5.3 OPPS and Ambulatory Payment Classifications
Key Takeaways
- The Outpatient Prospective Payment System (OPPS) pays hospital outpatient departments using Ambulatory Payment Classifications (APCs).
- Each APC has a relative weight; payment equals the APC weight multiplied by the OPPS conversion factor, then wage-index adjusted.
- Every HCPCS code on an outpatient claim carries a payment status indicator that tells how (or whether) it is paid separately.
- Status indicator N means the service is packaged into another payment; T and S mean separately payable significant procedures, with T subject to multiple-procedure discounting.
- Comprehensive APCs (C-APCs) bundle a primary service and nearly all adjunctive items into one all-inclusive payment.

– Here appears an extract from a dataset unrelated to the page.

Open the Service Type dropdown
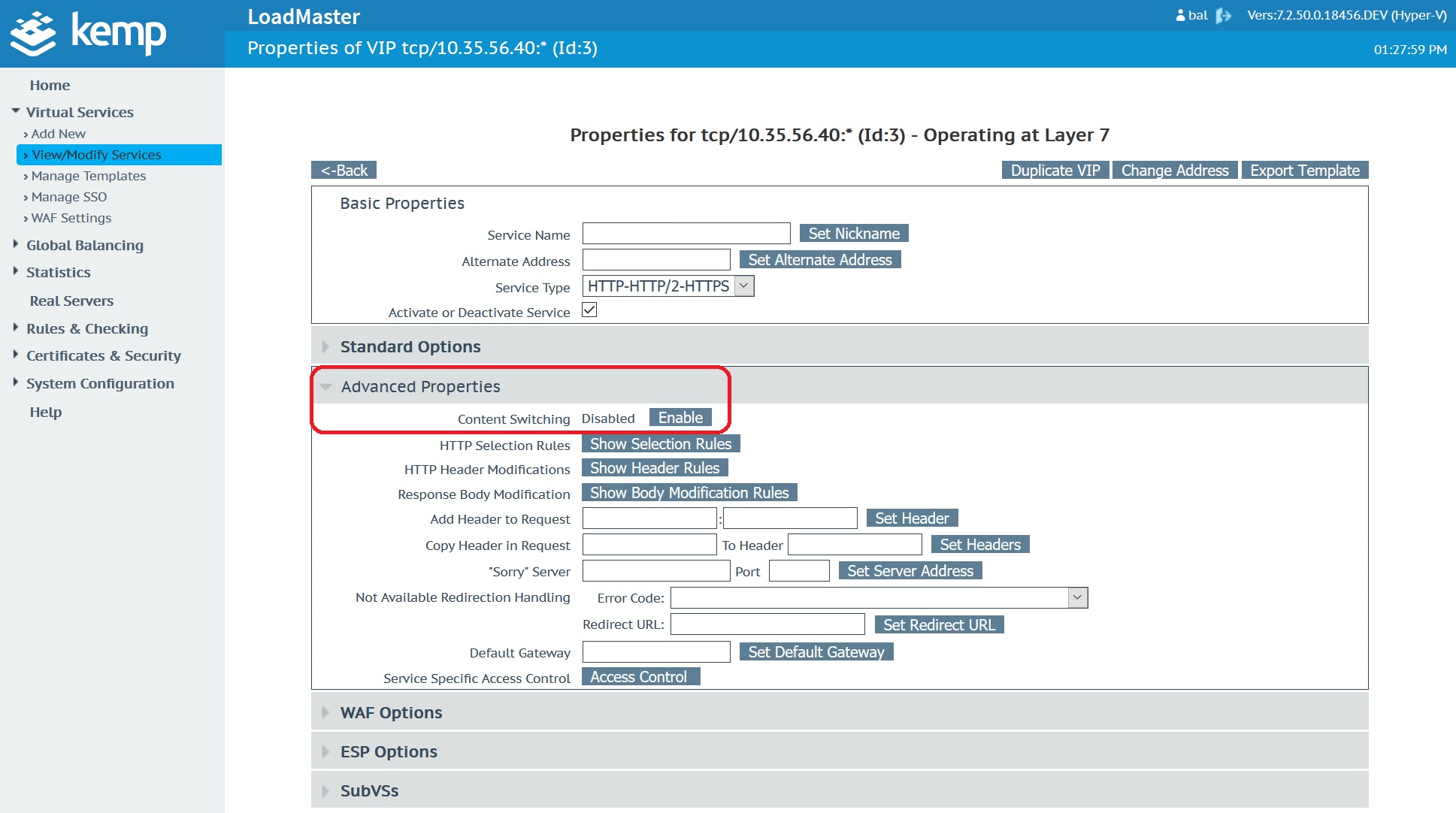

The Outpatient Prospective Payment System
The Outpatient Prospective Payment System (OPPS) pays hospital outpatient departments — same-day surgery, emergency department visits, observation, and outpatient diagnostics. OPPS uses Ambulatory Payment Classifications (APCs), which group outpatient services that are clinically similar and use similar resources.
How APC Payment Works
Each APC carries a relative weight. Payment is the weight multiplied by the OPPS conversion factor, then adjusted by the wage index for the hospital's labor market:
APC Payment = APC Relative Weight x OPPS Conversion Factor (wage-index adjusted)

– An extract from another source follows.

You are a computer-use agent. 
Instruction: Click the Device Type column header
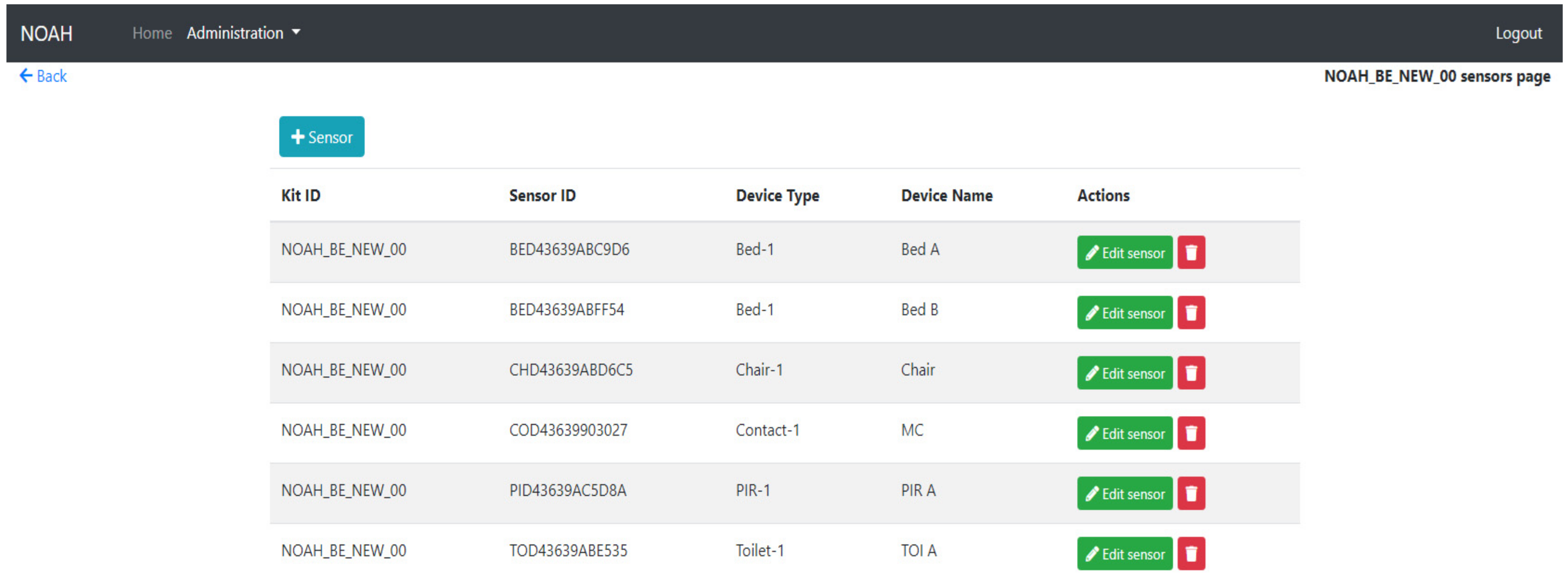[x=777, y=195]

Unlike IPPS, where one MS-DRG covers an entire stay, an OPPS claim can trigger multiple APC payments — one for each separately payable service — plus packaged items that carry no separate payment.
Payment Status Indicators
Every HCPCS code on an outpatient claim has a payment status indicator (SI) that tells the biller how the line is treated. Common indicators include:
| Status Indicator | Meaning | Payment Treatment |
|---|---|---|
| T | Significant procedure, multiple-procedure reduction applies | Paid under OPPS; discounted when billed with other T procedures |
| S | Significant procedure, no multiple-procedure reduction | Paid under OPPS at full APC rate |
| V | Clinic or emergency department visit | Paid under OPPS as a visit APC |
| N | Packaged service or item | No separate payment; cost folded into another service |
| Q1/Q2/Q3 | Conditionally packaged | Paid separately only when packaging criteria are not met |
| J1 | Comprehensive APC primary service | Single all-inclusive C-APC payment for the encounter |
Packaging vs Separate APC Payment
Packaging means OPPS does not pay separately for a supportive item — its cost is built into the payment for the primary service. Routine supplies, certain drugs, and minor ancillary services are commonly packaged (status N). A biller who expects separate payment for a packaged line will misread the remittance as an underpayment.

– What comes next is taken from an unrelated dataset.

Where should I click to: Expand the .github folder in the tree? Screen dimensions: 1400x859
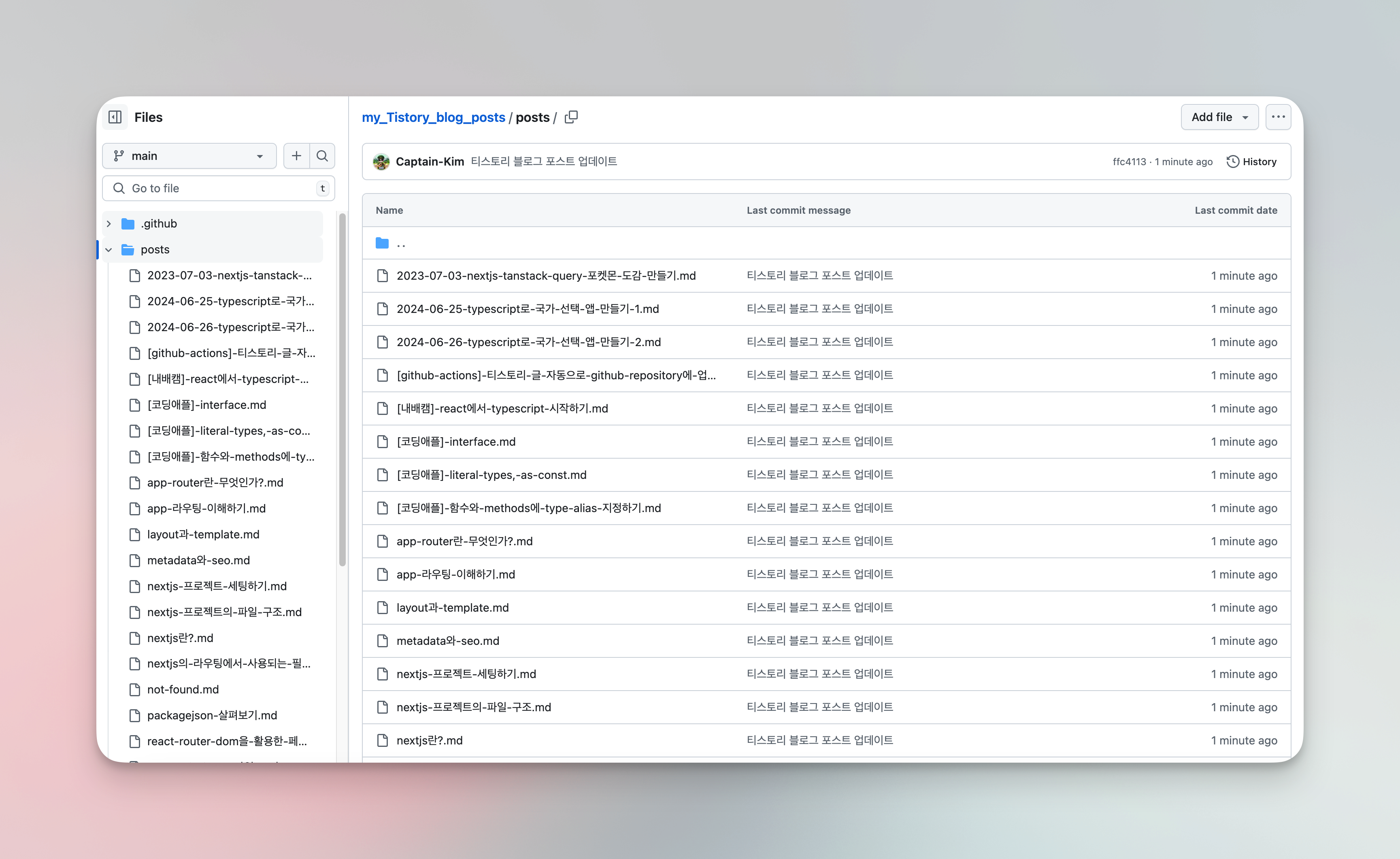coord(109,224)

Multiple-Procedure Discount
When more than one status T procedure is performed in the same encounter, OPPS applies a multiple-procedure discount: the highest-weighted procedure pays at full rate and the additional T procedures pay at a reduced percentage. Status S procedures are exempt from this reduction.
Comprehensive APCs
Comprehensive APCs (C-APCs) take packaging further. When a designated primary service (status J1) is on the claim, OPPS makes a single all-inclusive payment that covers the primary service and nearly all adjunctive services, supplies, and drugs on the same claim — even items that would otherwise be separately payable. C-APCs shift financial risk to the hospital and reward efficient resource use.
On an OPPS outpatient claim, a supply line carries payment status indicator N. The hospital expected a separate payment for it. What should the biller conclude?
A hospital outpatient surgical encounter includes three significant procedures, all with status indicator T. How does OPPS pay them?